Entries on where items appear
+++++

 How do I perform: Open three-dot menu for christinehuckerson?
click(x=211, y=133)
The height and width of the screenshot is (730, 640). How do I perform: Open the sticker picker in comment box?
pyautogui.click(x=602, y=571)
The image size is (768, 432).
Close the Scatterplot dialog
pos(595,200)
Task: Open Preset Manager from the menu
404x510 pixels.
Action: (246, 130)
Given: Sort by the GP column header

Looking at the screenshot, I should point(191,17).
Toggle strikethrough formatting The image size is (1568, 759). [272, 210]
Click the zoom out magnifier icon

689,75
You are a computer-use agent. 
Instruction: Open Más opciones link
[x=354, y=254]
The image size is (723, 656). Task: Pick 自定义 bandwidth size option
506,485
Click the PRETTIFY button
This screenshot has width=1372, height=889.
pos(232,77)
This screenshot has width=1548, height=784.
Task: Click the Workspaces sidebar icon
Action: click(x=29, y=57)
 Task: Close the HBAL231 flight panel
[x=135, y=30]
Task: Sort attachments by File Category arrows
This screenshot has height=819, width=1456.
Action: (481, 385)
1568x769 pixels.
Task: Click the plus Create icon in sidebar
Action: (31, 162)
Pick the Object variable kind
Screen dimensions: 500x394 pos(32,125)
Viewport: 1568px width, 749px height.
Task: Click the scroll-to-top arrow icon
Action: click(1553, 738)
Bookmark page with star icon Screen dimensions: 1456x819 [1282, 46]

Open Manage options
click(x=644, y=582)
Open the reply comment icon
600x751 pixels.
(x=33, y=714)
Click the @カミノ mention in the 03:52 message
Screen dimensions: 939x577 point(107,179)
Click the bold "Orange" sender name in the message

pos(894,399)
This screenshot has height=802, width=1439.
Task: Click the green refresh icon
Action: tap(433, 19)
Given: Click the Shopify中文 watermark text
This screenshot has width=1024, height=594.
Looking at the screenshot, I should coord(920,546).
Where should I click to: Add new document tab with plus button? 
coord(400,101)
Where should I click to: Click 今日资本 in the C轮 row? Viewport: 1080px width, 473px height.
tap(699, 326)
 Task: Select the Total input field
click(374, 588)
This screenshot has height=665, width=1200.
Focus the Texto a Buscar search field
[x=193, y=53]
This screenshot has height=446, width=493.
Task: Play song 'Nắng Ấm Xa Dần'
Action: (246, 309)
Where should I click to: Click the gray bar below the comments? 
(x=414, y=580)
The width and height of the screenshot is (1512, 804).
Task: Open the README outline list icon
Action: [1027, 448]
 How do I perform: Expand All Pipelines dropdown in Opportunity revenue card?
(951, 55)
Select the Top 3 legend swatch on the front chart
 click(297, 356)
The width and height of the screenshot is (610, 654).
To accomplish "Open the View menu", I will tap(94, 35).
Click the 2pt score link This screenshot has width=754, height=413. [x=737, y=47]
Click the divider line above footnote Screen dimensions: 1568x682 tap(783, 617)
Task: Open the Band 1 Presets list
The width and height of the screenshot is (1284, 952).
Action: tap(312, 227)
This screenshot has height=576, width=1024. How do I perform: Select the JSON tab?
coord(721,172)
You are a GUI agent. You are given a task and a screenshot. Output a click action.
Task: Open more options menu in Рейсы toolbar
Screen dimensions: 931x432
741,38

+++++

Instructions to follow
Transcribe every line of the data above, keeping each one unchanged.

Solution to this exercise
 How do I perform: Open three-dot menu for christinehuckerson?
click(x=211, y=133)
The height and width of the screenshot is (730, 640). How do I perform: Open the sticker picker in comment box?
pyautogui.click(x=602, y=571)
The image size is (768, 432).
Close the Scatterplot dialog
pos(595,200)
Task: Open Preset Manager from the menu
404x510 pixels.
Action: (246, 130)
Given: Sort by the GP column header

Looking at the screenshot, I should point(191,17).
Toggle strikethrough formatting The image size is (1568, 759). [272, 210]
Click the zoom out magnifier icon

689,75
You are a computer-use agent. 
Instruction: Open Más opciones link
[x=354, y=254]
The image size is (723, 656). Task: Pick 自定义 bandwidth size option
506,485
Click the PRETTIFY button
This screenshot has width=1372, height=889.
pos(232,77)
This screenshot has width=1548, height=784.
Task: Click the Workspaces sidebar icon
Action: click(x=29, y=57)
 Task: Close the HBAL231 flight panel
[x=135, y=30]
Task: Sort attachments by File Category arrows
This screenshot has height=819, width=1456.
Action: (481, 385)
1568x769 pixels.
Task: Click the plus Create icon in sidebar
Action: (31, 162)
Pick the Object variable kind
Screen dimensions: 500x394 pos(32,125)
Viewport: 1568px width, 749px height.
Task: Click the scroll-to-top arrow icon
Action: click(1553, 738)
Bookmark page with star icon Screen dimensions: 1456x819 [1282, 46]

Open Manage options
click(x=644, y=582)
Open the reply comment icon
600x751 pixels.
(x=33, y=714)
Click the @カミノ mention in the 03:52 message
Screen dimensions: 939x577 point(107,179)
Click the bold "Orange" sender name in the message

pos(894,399)
This screenshot has height=802, width=1439.
Task: Click the green refresh icon
Action: tap(433, 19)
Given: Click the Shopify中文 watermark text
This screenshot has width=1024, height=594.
Looking at the screenshot, I should coord(920,546).
Where should I click to: Add new document tab with plus button? 
coord(400,101)
Where should I click to: Click 今日资本 in the C轮 row? Viewport: 1080px width, 473px height.
tap(699, 326)
 Task: Select the Total input field
click(374, 588)
This screenshot has height=665, width=1200.
Focus the Texto a Buscar search field
[x=193, y=53]
This screenshot has height=446, width=493.
Task: Play song 'Nắng Ấm Xa Dần'
Action: (246, 309)
Where should I click to: Click the gray bar below the comments? 
(x=414, y=580)
The width and height of the screenshot is (1512, 804).
Task: Open the README outline list icon
Action: [1027, 448]
 How do I perform: Expand All Pipelines dropdown in Opportunity revenue card?
(951, 55)
Select the Top 3 legend swatch on the front chart
 click(297, 356)
The width and height of the screenshot is (610, 654).
To accomplish "Open the View menu", I will tap(94, 35).
Click the 2pt score link This screenshot has width=754, height=413. [x=737, y=47]
Click the divider line above footnote Screen dimensions: 1568x682 tap(783, 617)
Task: Open the Band 1 Presets list
The width and height of the screenshot is (1284, 952).
Action: tap(312, 227)
This screenshot has height=576, width=1024. How do I perform: Select the JSON tab?
coord(721,172)
You are a GUI agent. You are given a task and a screenshot. Output a click action.
Task: Open more options menu in Рейсы toolbar
Screen dimensions: 931x432
741,38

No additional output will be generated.